India Needs A New And Better Cyber Law And The Old One Must Be Repealed

PRAVEEN-DALAL-MANAGING-PARTNER-OF-PERRY4LAW-CEO-PTLBThe Information Technology Act, 2000 (IT Act 2000) is the exclusive Law that deals with Cyber Law aspects in India. The Law was passed in the year 2000 and it has served its purpose. The Cyber Law of India has also been amended a few times but mostly to give effect to Indian Government’s “Own Objectives”. For instance, the Amendments made in the year 2008 in the Information Technology Act were “Dominantly” meant to confer “Unlimited and Uncontrolled E-Surveillance Powers” upon Indian Government and its Agencies.

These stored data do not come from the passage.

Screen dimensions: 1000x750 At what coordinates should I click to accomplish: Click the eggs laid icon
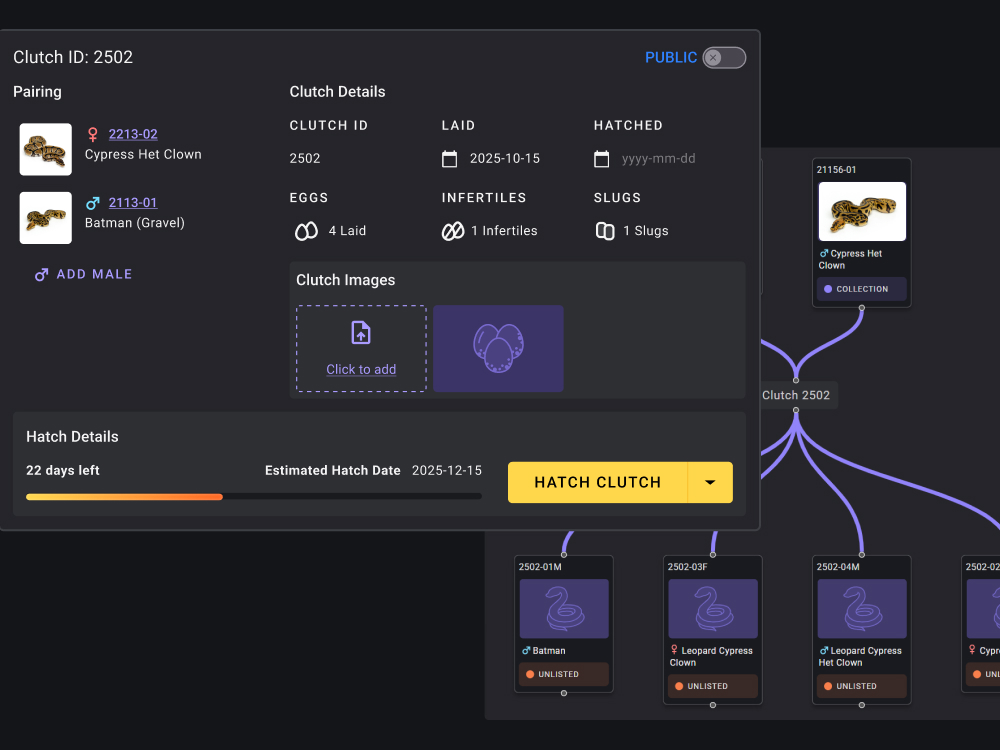pos(306,231)
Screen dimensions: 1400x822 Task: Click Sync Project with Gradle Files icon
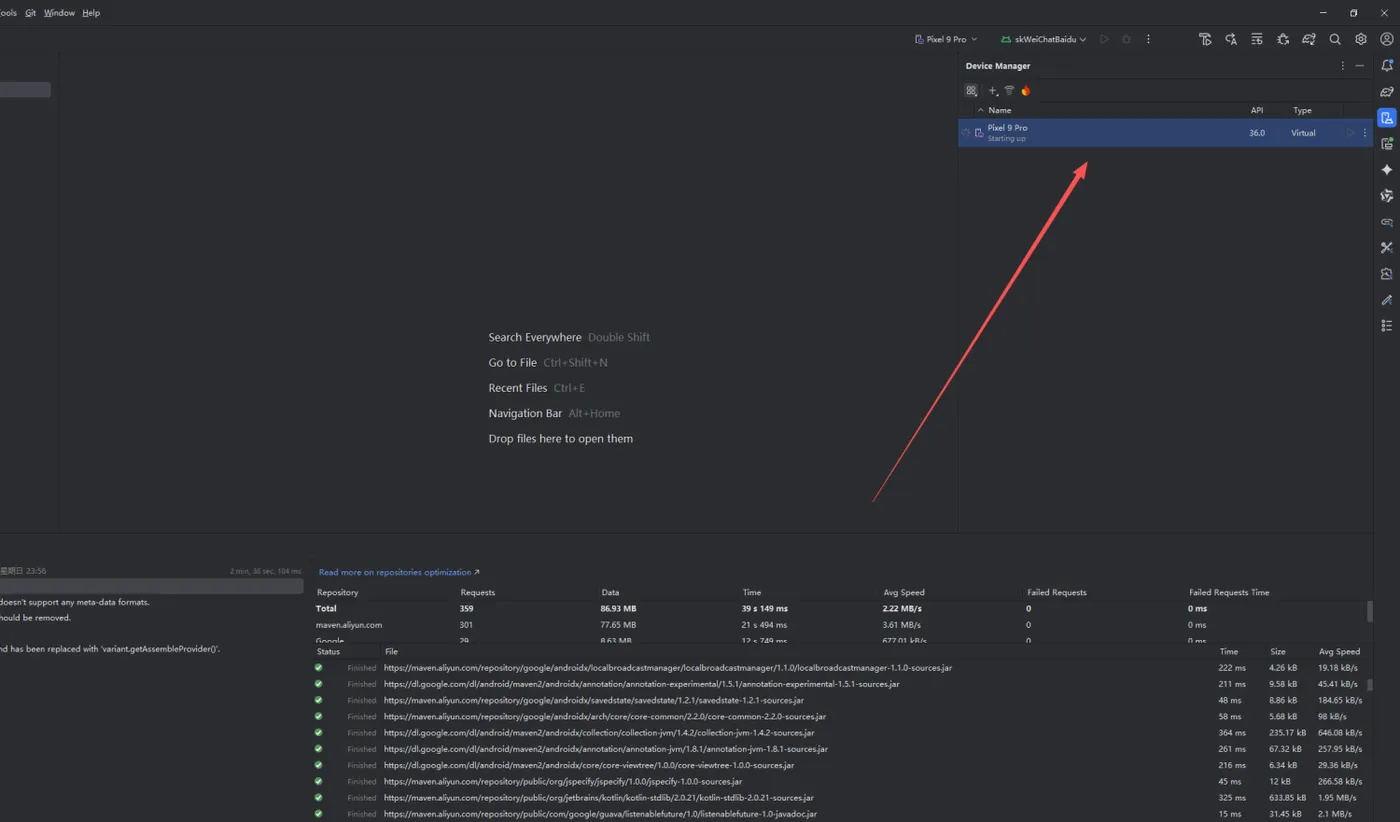[1309, 39]
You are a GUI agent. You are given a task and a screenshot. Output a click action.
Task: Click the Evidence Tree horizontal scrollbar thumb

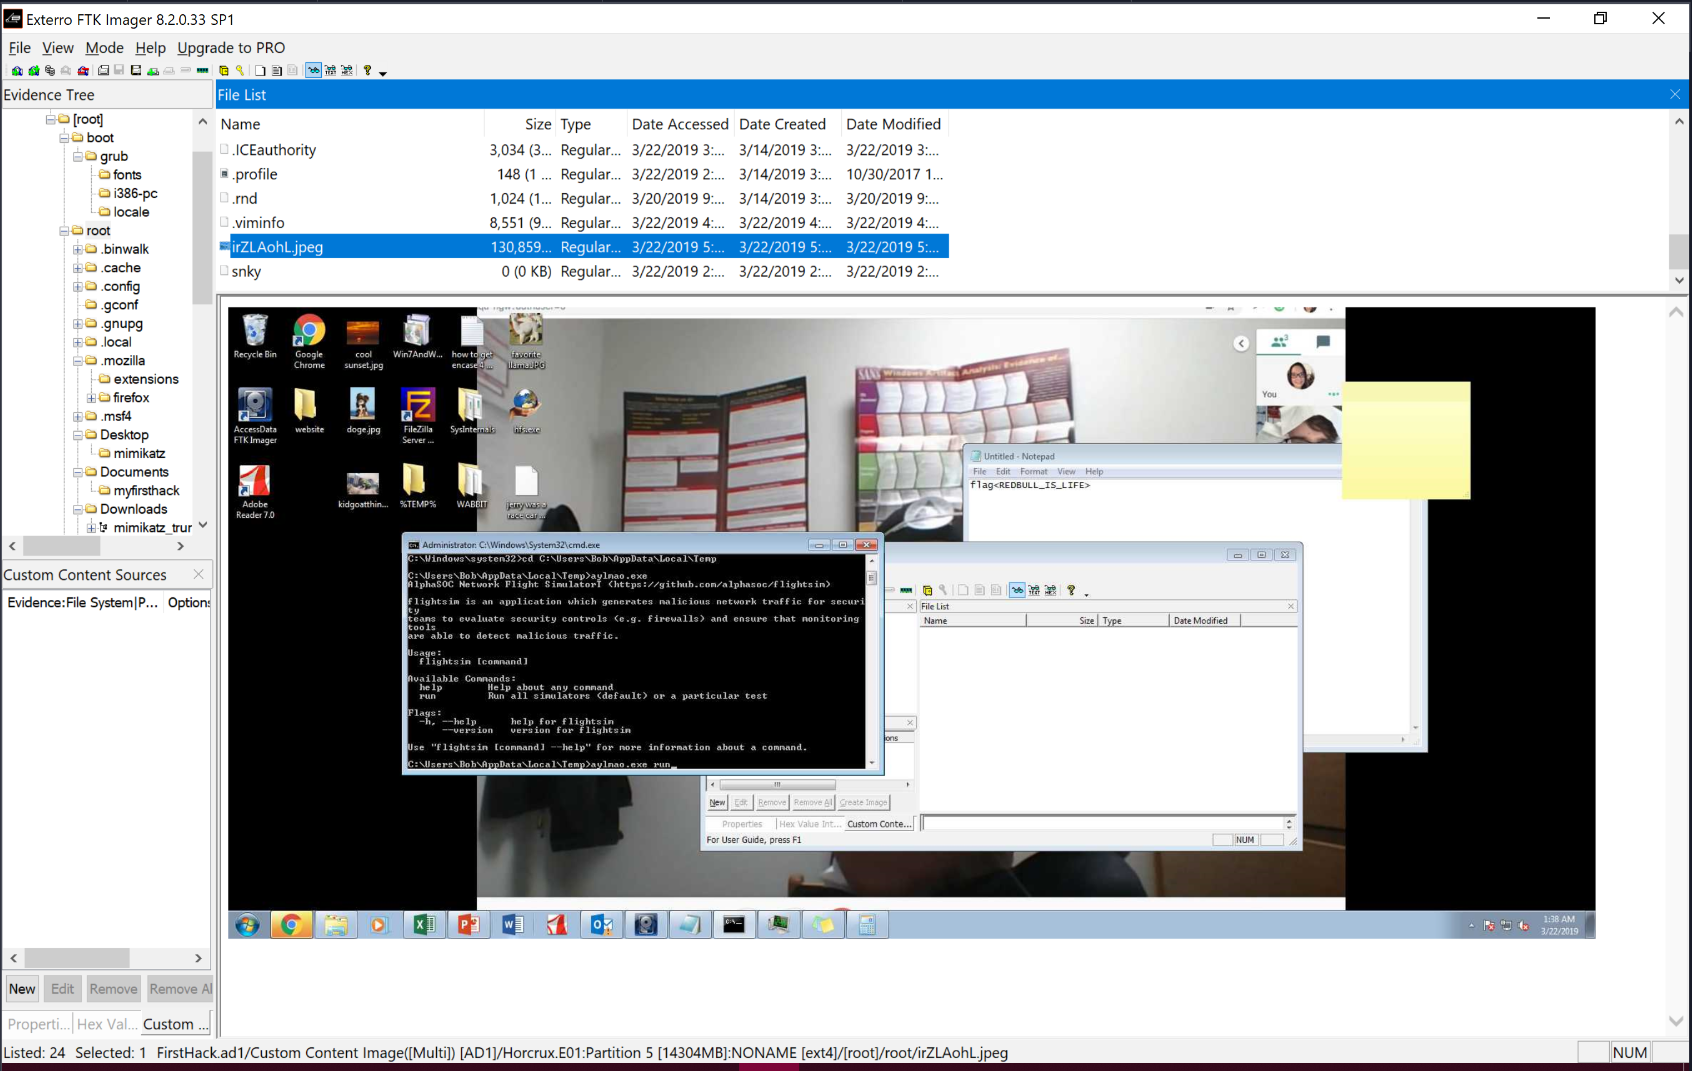click(61, 546)
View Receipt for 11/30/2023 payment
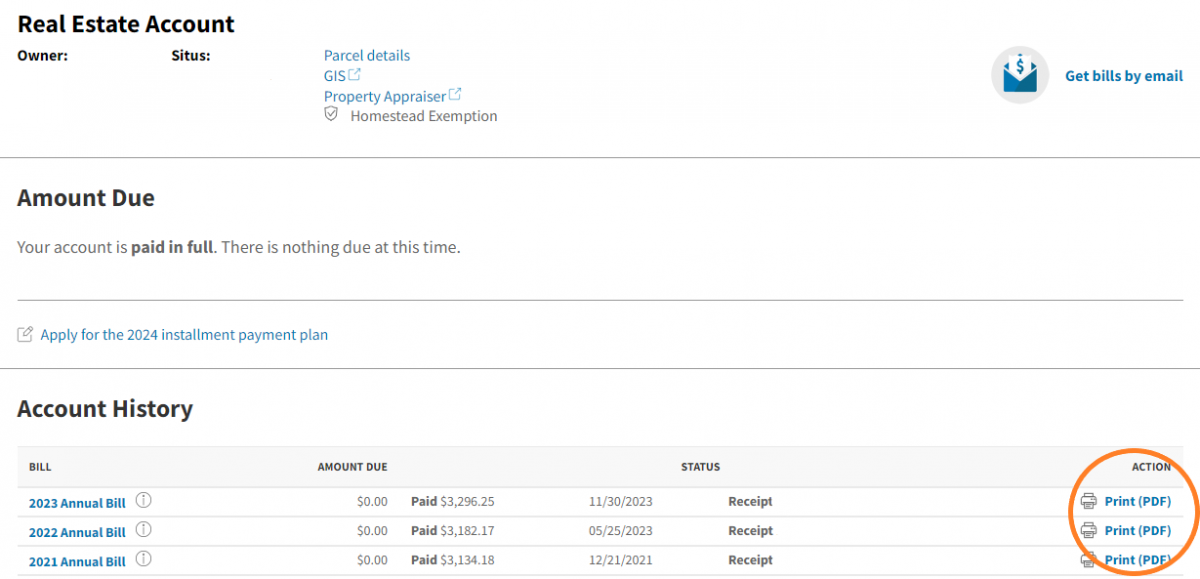This screenshot has width=1200, height=579. click(750, 502)
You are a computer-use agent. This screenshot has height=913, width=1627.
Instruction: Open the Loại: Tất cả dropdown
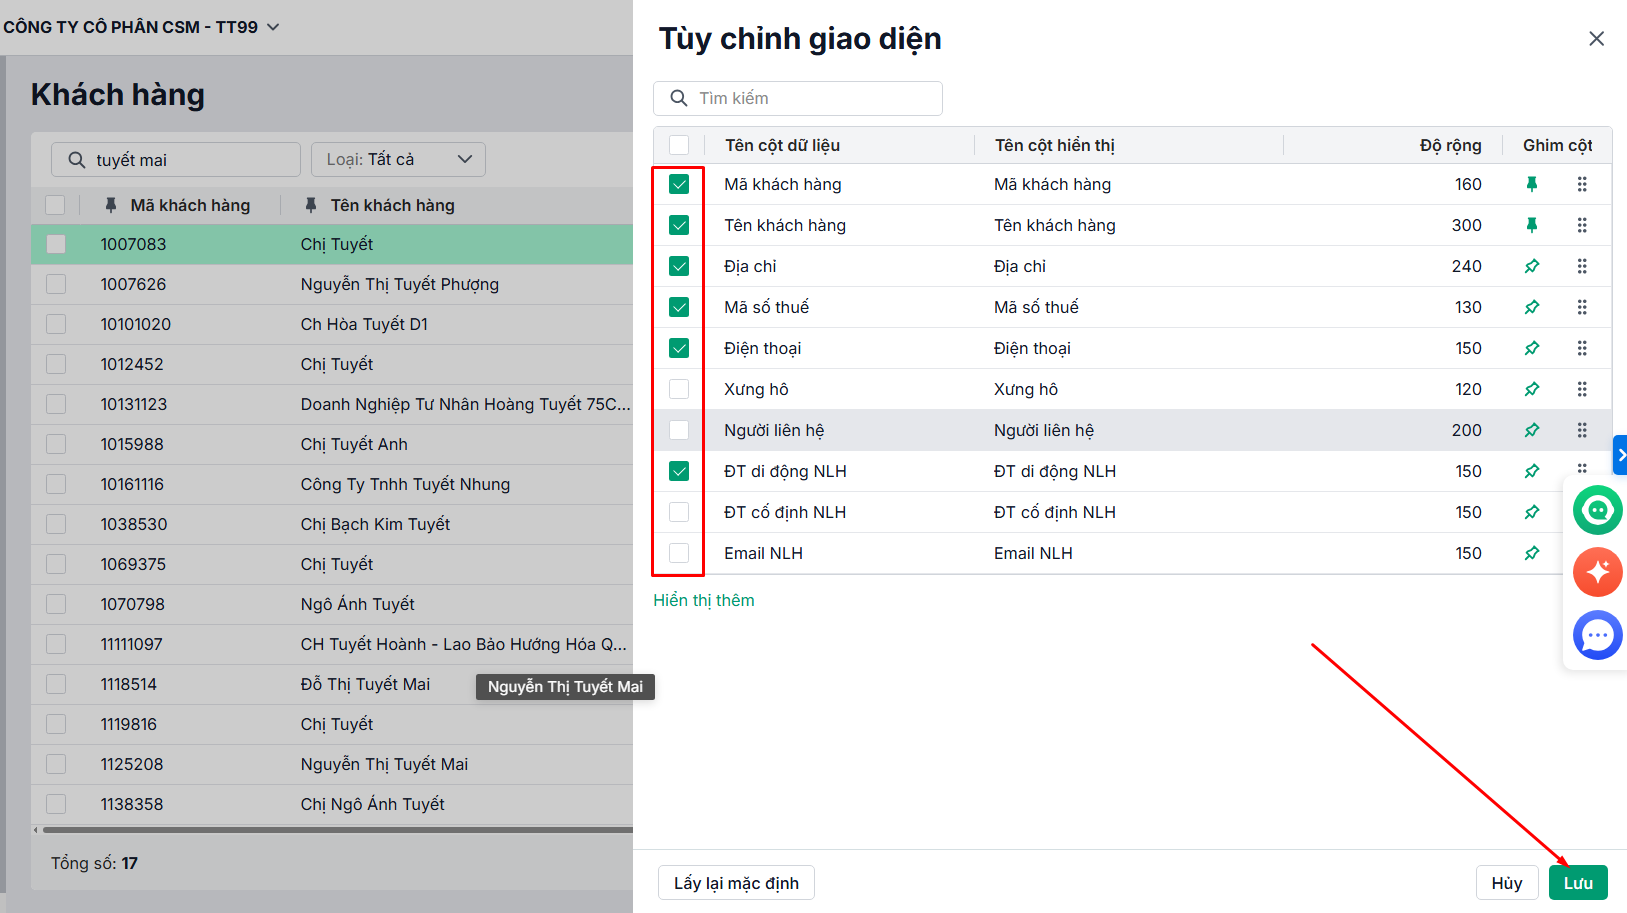(x=398, y=160)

So in a way, the Cyber Law of India has “Failed to Achieve” the Objectives with which it was enacted. This is also the reason why I have also suggested that the Cyber Law of India should be Repealed.

However, before the present Cyber Law is repealed, we must formulate a Techno Legal Cyber Law Framework for India. The same is also required to meet the demands of Conflict of Laws in the Cyberspace. The proposed Cyber Law must not be a Comprehensive or “Panacea Legislation”. The different aspects like E-Governance, E-Commerce, Cyber Crimes, Cyber Security, Cyber Forensics, etc must be suitably regulated with “Dedicated Legal Frameworks” in these fields. Presently, everything has been “Stuffed into a Single Legislation” that is defeating the very purpose of the Law.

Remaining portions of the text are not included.